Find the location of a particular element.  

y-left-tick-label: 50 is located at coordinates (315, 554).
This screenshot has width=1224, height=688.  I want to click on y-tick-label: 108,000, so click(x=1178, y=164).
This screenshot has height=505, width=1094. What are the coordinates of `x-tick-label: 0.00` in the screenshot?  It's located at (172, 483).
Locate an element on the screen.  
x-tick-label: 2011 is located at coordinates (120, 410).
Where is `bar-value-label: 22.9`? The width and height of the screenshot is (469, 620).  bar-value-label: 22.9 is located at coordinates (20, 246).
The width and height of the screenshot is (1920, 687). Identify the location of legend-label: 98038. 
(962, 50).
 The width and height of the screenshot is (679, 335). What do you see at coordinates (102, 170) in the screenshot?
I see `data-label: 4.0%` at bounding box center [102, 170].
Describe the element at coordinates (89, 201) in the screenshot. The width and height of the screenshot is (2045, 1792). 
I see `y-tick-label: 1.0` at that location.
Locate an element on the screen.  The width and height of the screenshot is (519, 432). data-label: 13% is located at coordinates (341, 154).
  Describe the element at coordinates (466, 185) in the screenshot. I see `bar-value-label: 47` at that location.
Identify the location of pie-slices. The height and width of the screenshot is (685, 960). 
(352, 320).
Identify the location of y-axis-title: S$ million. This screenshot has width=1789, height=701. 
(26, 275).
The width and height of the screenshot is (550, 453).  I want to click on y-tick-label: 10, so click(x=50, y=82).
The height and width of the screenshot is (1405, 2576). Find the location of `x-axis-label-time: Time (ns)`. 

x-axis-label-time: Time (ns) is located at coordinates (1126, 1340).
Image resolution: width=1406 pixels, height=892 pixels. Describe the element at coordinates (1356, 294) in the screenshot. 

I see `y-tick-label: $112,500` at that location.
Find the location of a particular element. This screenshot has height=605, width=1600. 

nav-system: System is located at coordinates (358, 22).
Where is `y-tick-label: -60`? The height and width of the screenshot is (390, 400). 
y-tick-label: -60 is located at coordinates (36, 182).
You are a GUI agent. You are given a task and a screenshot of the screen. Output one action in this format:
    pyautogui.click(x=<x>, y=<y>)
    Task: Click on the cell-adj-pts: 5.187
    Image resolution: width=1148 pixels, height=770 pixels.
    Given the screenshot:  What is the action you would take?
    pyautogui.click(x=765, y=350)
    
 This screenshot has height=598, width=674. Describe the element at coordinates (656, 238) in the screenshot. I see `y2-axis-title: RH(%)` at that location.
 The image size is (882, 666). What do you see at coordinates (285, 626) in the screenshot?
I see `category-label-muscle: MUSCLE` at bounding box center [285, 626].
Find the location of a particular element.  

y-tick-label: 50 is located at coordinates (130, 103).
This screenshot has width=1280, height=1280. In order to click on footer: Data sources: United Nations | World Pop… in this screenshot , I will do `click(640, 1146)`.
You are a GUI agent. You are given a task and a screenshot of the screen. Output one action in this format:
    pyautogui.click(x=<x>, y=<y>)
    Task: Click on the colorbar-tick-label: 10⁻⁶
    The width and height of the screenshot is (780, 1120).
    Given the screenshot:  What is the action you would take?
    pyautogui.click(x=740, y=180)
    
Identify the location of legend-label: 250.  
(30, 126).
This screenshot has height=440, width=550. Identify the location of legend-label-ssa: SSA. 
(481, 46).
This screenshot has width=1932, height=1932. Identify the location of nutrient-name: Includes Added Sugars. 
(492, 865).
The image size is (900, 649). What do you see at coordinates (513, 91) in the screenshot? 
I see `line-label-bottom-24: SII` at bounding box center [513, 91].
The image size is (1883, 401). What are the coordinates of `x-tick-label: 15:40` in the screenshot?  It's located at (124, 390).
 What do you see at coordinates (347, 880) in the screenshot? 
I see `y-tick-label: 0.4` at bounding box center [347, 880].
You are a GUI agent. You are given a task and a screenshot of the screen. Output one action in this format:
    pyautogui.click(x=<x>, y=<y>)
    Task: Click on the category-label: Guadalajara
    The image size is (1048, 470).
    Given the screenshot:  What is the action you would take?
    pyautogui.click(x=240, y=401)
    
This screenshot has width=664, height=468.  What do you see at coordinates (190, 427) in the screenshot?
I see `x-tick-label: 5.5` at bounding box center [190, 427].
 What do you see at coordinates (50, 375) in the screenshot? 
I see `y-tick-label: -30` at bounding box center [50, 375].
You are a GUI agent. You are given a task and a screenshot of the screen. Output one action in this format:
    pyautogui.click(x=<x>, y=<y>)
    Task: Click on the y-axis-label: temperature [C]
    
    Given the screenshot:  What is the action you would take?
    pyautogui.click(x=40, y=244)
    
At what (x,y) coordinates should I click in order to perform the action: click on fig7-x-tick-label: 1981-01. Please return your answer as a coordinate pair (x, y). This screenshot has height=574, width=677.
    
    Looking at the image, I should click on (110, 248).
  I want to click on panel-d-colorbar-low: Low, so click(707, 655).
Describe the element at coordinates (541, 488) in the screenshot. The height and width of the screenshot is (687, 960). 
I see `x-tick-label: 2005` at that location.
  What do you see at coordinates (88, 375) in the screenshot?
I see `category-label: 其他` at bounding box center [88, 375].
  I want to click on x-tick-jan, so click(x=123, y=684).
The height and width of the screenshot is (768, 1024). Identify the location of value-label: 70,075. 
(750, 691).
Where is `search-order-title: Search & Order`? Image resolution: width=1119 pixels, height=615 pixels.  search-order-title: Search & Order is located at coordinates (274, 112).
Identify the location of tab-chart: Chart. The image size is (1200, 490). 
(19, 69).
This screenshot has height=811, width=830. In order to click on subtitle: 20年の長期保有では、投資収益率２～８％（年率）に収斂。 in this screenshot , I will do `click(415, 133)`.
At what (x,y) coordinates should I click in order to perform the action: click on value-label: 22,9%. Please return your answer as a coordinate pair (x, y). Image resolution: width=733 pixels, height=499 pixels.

= = = = =

Work required
Please give every line of the listing above as a JSON list of strings, one string per line, leaving out blank lines.

Answer for this exercise
[
  "Find the location of a particular element.  ",
  "y-left-tick-label: 50 is located at coordinates (315, 554).",
  "This screenshot has width=1224, height=688.  I want to click on y-tick-label: 108,000, so click(x=1178, y=164).",
  "This screenshot has height=505, width=1094. What are the coordinates of `x-tick-label: 0.00` in the screenshot?  It's located at (172, 483).",
  "Locate an element on the screen.  ",
  "x-tick-label: 2011 is located at coordinates (120, 410).",
  "Where is `bar-value-label: 22.9`? The width and height of the screenshot is (469, 620).  bar-value-label: 22.9 is located at coordinates (20, 246).",
  "The width and height of the screenshot is (1920, 687). Identify the location of legend-label: 98038. ",
  "(962, 50).",
  " The width and height of the screenshot is (679, 335). What do you see at coordinates (102, 170) in the screenshot?",
  "I see `data-label: 4.0%` at bounding box center [102, 170].",
  "Describe the element at coordinates (89, 201) in the screenshot. The width and height of the screenshot is (2045, 1792). ",
  "I see `y-tick-label: 1.0` at that location.",
  "Locate an element on the screen.  The width and height of the screenshot is (519, 432). data-label: 13% is located at coordinates (341, 154).",
  "  Describe the element at coordinates (466, 185) in the screenshot. I see `bar-value-label: 47` at that location.",
  "Identify the location of pie-slices. The height and width of the screenshot is (685, 960). ",
  "(352, 320).",
  "Identify the location of y-axis-title: S$ million. This screenshot has width=1789, height=701. ",
  "(26, 275).",
  "The width and height of the screenshot is (550, 453).  I want to click on y-tick-label: 10, so click(x=50, y=82).",
  "The height and width of the screenshot is (1405, 2576). Find the location of `x-axis-label-time: Time (ns)`. ",
  "x-axis-label-time: Time (ns) is located at coordinates (1126, 1340).",
  "Image resolution: width=1406 pixels, height=892 pixels. Describe the element at coordinates (1356, 294) in the screenshot. ",
  "I see `y-tick-label: $112,500` at that location.",
  "Find the location of a particular element. This screenshot has height=605, width=1600. ",
  "nav-system: System is located at coordinates (358, 22).",
  "Where is `y-tick-label: -60`? The height and width of the screenshot is (390, 400). ",
  "y-tick-label: -60 is located at coordinates (36, 182).",
  "You are a GUI agent. You are given a task and a screenshot of the screen. Output one action in this format:",
  "    pyautogui.click(x=<x>, y=<y>)",
  "    Task: Click on the cell-adj-pts: 5.187",
  "    Image resolution: width=1148 pixels, height=770 pixels.",
  "    Given the screenshot:  What is the action you would take?",
  "    pyautogui.click(x=765, y=350)",
  " This screenshot has height=598, width=674. Describe the element at coordinates (656, 238) in the screenshot. I see `y2-axis-title: RH(%)` at that location.",
  " The image size is (882, 666). What do you see at coordinates (285, 626) in the screenshot?",
  "I see `category-label-muscle: MUSCLE` at bounding box center [285, 626].",
  "Find the location of a particular element.  ",
  "y-tick-label: 50 is located at coordinates (130, 103).",
  "This screenshot has width=1280, height=1280. In order to click on footer: Data sources: United Nations | World Pop… in this screenshot , I will do `click(640, 1146)`.",
  "You are a GUI agent. You are given a task and a screenshot of the screen. Output one action in this format:",
  "    pyautogui.click(x=<x>, y=<y>)",
  "    Task: Click on the colorbar-tick-label: 10⁻⁶",
  "    The width and height of the screenshot is (780, 1120).",
  "    Given the screenshot:  What is the action you would take?",
  "    pyautogui.click(x=740, y=180)",
  "Identify the location of legend-label: 250.  ",
  "(30, 126).",
  "This screenshot has height=440, width=550. Identify the location of legend-label-ssa: SSA. ",
  "(481, 46).",
  "This screenshot has width=1932, height=1932. Identify the location of nutrient-name: Includes Added Sugars. ",
  "(492, 865).",
  "The image size is (900, 649). What do you see at coordinates (513, 91) in the screenshot? ",
  "I see `line-label-bottom-24: SII` at bounding box center [513, 91].",
  "The image size is (1883, 401). What are the coordinates of `x-tick-label: 15:40` in the screenshot?  It's located at (124, 390).",
  " What do you see at coordinates (347, 880) in the screenshot? ",
  "I see `y-tick-label: 0.4` at bounding box center [347, 880].",
  "You are a GUI agent. You are given a task and a screenshot of the screen. Output one action in this format:",
  "    pyautogui.click(x=<x>, y=<y>)",
  "    Task: Click on the category-label: Guadalajara",
  "    The image size is (1048, 470).",
  "    Given the screenshot:  What is the action you would take?",
  "    pyautogui.click(x=240, y=401)",
  "This screenshot has width=664, height=468.  What do you see at coordinates (190, 427) in the screenshot?",
  "I see `x-tick-label: 5.5` at bounding box center [190, 427].",
  " What do you see at coordinates (50, 375) in the screenshot? ",
  "I see `y-tick-label: -30` at bounding box center [50, 375].",
  "You are a GUI agent. You are given a task and a screenshot of the screen. Output one action in this format:",
  "    pyautogui.click(x=<x>, y=<y>)",
  "    Task: Click on the y-axis-label: temperature [C]",
  "    Given the screenshot:  What is the action you would take?",
  "    pyautogui.click(x=40, y=244)",
  "At what (x,y) coordinates should I click in order to perform the action: click on fig7-x-tick-label: 1981-01. Please return your answer as a coordinate pair (x, y). This screenshot has height=574, width=677.",
  "    Looking at the image, I should click on (110, 248).",
  "  I want to click on panel-d-colorbar-low: Low, so click(707, 655).",
  "Describe the element at coordinates (541, 488) in the screenshot. The height and width of the screenshot is (687, 960). ",
  "I see `x-tick-label: 2005` at that location.",
  "  What do you see at coordinates (88, 375) in the screenshot?",
  "I see `category-label: 其他` at bounding box center [88, 375].",
  "  I want to click on x-tick-jan, so click(x=123, y=684).",
  "The height and width of the screenshot is (768, 1024). Identify the location of value-label: 70,075. ",
  "(750, 691).",
  "Where is `search-order-title: Search & Order`? Image resolution: width=1119 pixels, height=615 pixels.  search-order-title: Search & Order is located at coordinates (274, 112).",
  "Identify the location of tab-chart: Chart. The image size is (1200, 490). ",
  "(19, 69).",
  "This screenshot has height=811, width=830. In order to click on subtitle: 20年の長期保有では、投資収益率２～８％（年率）に収斂。 in this screenshot , I will do `click(415, 133)`.",
  "At what (x,y) coordinates should I click in order to perform the action: click on value-label: 22,9%. Please return your answer as a coordinate pair (x, y). Image resolution: width=733 pixels, height=499 pixels."
]